INFORMATION SUPPLIED –
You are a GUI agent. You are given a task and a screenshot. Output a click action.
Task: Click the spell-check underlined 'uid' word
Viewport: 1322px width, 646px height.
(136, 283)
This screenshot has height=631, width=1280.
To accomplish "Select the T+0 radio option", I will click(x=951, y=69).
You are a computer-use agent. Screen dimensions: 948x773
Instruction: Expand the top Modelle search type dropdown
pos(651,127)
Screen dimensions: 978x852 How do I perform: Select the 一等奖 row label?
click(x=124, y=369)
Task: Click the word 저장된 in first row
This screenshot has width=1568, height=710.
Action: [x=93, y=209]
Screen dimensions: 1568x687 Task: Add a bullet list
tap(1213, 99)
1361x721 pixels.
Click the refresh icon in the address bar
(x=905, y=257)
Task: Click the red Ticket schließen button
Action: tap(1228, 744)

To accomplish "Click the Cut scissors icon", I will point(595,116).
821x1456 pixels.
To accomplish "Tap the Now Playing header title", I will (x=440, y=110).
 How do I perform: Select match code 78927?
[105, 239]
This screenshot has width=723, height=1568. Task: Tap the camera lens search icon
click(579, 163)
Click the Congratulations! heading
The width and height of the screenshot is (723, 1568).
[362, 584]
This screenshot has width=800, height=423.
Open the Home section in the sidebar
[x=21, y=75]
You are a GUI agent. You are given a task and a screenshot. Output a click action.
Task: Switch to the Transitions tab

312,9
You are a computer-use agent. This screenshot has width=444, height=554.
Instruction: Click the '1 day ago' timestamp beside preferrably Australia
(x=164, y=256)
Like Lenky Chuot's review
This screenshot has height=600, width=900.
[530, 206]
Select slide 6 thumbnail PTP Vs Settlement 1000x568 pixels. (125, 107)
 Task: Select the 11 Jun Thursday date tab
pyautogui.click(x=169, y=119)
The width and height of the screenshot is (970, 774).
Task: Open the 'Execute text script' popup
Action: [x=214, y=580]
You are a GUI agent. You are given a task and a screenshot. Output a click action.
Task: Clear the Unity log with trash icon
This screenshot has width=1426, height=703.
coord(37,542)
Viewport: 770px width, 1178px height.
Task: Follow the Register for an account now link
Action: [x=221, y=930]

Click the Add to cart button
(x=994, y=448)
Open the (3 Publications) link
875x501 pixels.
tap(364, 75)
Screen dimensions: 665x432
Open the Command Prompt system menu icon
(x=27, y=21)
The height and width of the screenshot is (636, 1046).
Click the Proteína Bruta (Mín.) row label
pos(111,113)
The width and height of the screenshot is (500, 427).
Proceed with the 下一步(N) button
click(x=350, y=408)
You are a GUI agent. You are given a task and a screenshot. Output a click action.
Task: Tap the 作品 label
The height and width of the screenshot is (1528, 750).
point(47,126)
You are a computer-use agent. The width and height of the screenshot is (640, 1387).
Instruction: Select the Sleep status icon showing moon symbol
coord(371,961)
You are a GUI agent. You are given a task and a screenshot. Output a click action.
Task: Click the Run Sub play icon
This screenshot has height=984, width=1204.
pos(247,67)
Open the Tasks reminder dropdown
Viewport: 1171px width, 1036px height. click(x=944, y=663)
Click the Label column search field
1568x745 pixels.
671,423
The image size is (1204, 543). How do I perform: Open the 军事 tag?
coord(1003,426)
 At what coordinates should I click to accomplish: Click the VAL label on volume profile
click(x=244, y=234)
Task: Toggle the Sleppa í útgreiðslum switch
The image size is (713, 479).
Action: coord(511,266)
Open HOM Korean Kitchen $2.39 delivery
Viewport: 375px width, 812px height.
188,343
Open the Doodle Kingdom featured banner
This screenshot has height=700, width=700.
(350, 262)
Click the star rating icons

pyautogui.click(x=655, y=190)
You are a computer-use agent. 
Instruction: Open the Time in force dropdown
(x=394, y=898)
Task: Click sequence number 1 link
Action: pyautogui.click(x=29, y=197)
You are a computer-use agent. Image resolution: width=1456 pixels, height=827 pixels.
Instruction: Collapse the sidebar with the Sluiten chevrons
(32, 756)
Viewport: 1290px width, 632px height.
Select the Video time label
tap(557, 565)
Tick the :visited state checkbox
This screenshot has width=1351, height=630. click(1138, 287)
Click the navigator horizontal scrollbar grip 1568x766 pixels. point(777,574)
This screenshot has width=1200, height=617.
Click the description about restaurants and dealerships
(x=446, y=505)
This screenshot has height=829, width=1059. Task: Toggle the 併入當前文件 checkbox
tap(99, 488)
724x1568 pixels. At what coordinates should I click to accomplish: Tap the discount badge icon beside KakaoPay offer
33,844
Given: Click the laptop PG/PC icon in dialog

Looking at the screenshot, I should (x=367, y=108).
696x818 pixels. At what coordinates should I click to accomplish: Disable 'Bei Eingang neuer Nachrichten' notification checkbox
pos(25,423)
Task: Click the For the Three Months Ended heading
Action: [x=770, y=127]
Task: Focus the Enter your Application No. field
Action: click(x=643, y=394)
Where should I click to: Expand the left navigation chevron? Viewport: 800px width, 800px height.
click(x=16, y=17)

ASSIGNMENT – Go through the listing above and return each line where the word "computer" occurs.

EXPECTED OUTPUT –
You are a computer-use agent. Screen dimensions: 948x773
You are a computer-use agent. This screenshot has width=444, height=554.
You are a computer-use agent. The width and height of the screenshot is (640, 1387).
You are a computer-use agent. 
You are a computer-use agent. Image resolution: width=1456 pixels, height=827 pixels.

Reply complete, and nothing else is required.